§ TASK GOAL:
Render the listing below as a Markdown table with the columns Row and Line, giving each nonblank line its own numbered row. Leave the pictures out.

**** RECORDS

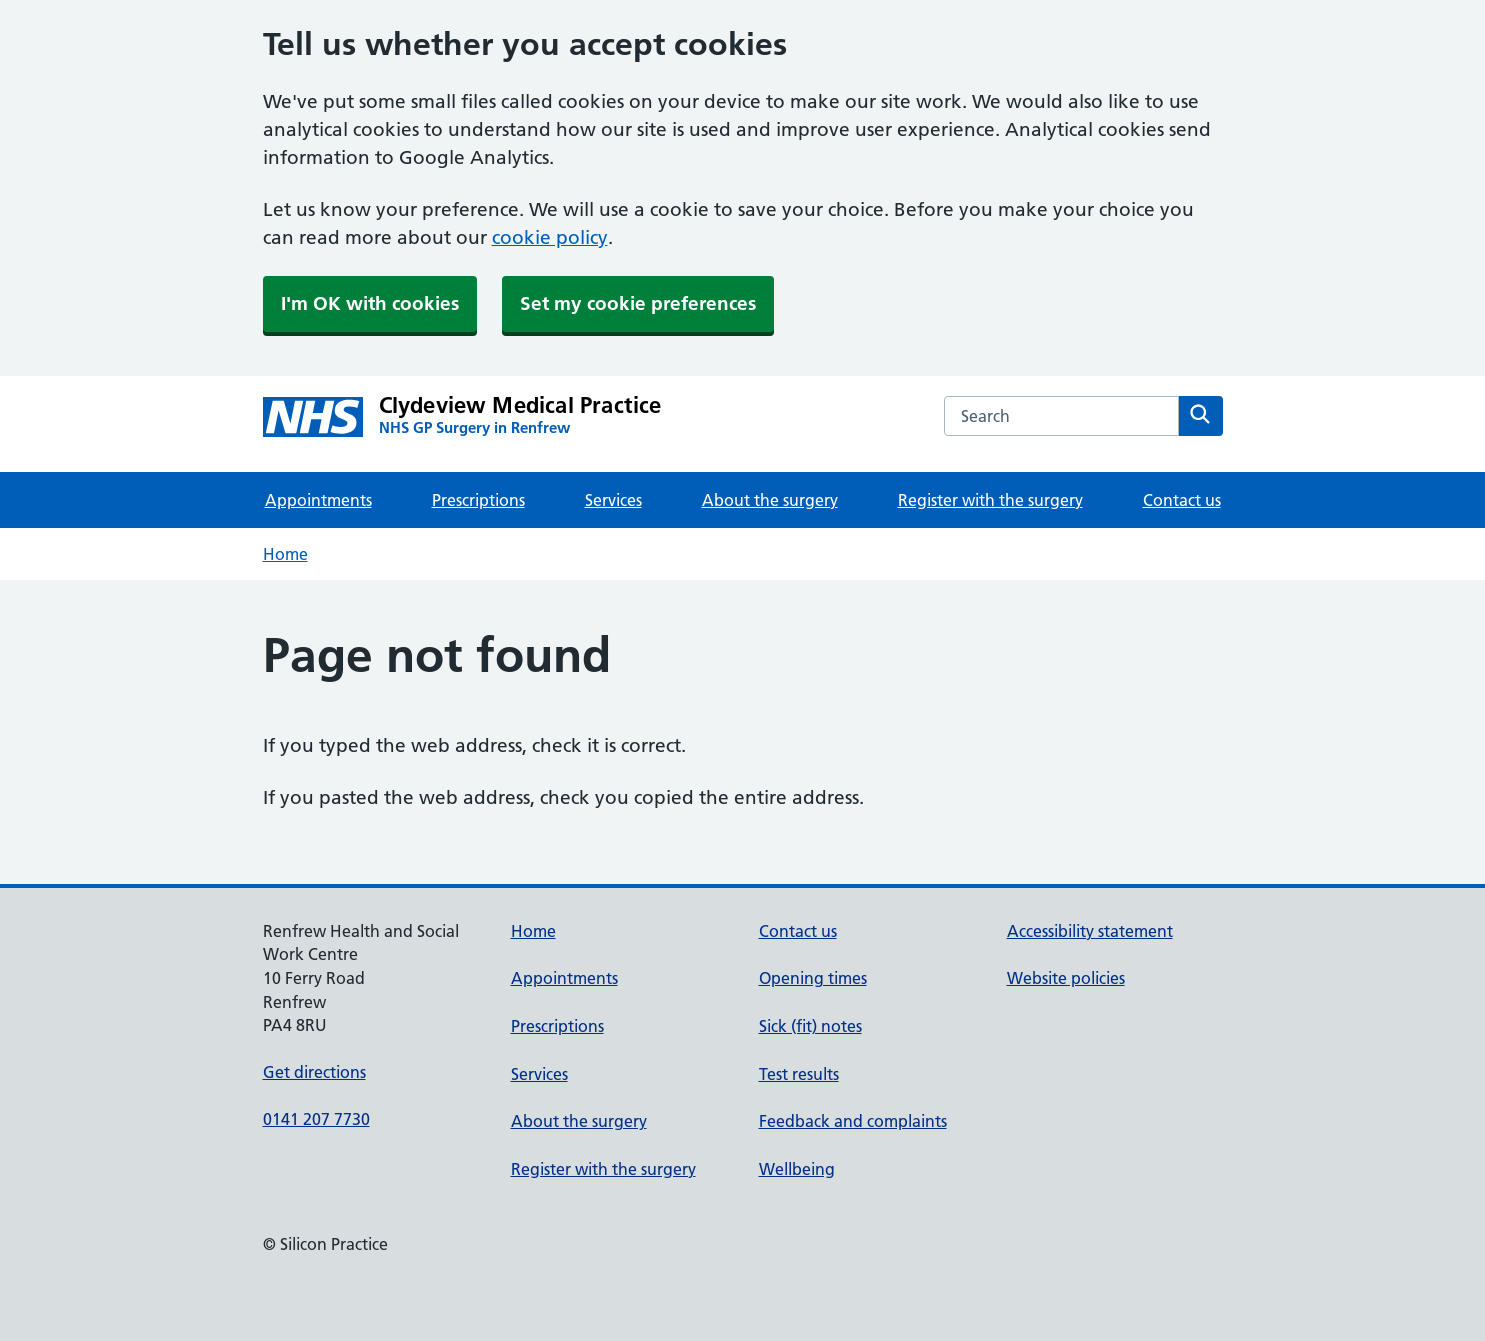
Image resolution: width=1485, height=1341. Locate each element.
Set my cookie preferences (638, 303)
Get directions (314, 1072)
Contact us (1182, 500)
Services (613, 500)
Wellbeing (797, 1169)
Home (285, 554)
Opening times (813, 978)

********

§ THE OUTPUT:
| Row | Line |
|---|---|
| 1 | Image resolution: width=1485, height=1341. Locate each element. |
| 2 | Set my cookie preferences (638, 303) |
| 3 | Get directions (314, 1072) |
| 4 | Contact us (1182, 500) |
| 5 | Services (613, 500) |
| 6 | Wellbeing (797, 1169) |
| 7 | Home (285, 554) |
| 8 | Opening times (813, 978) |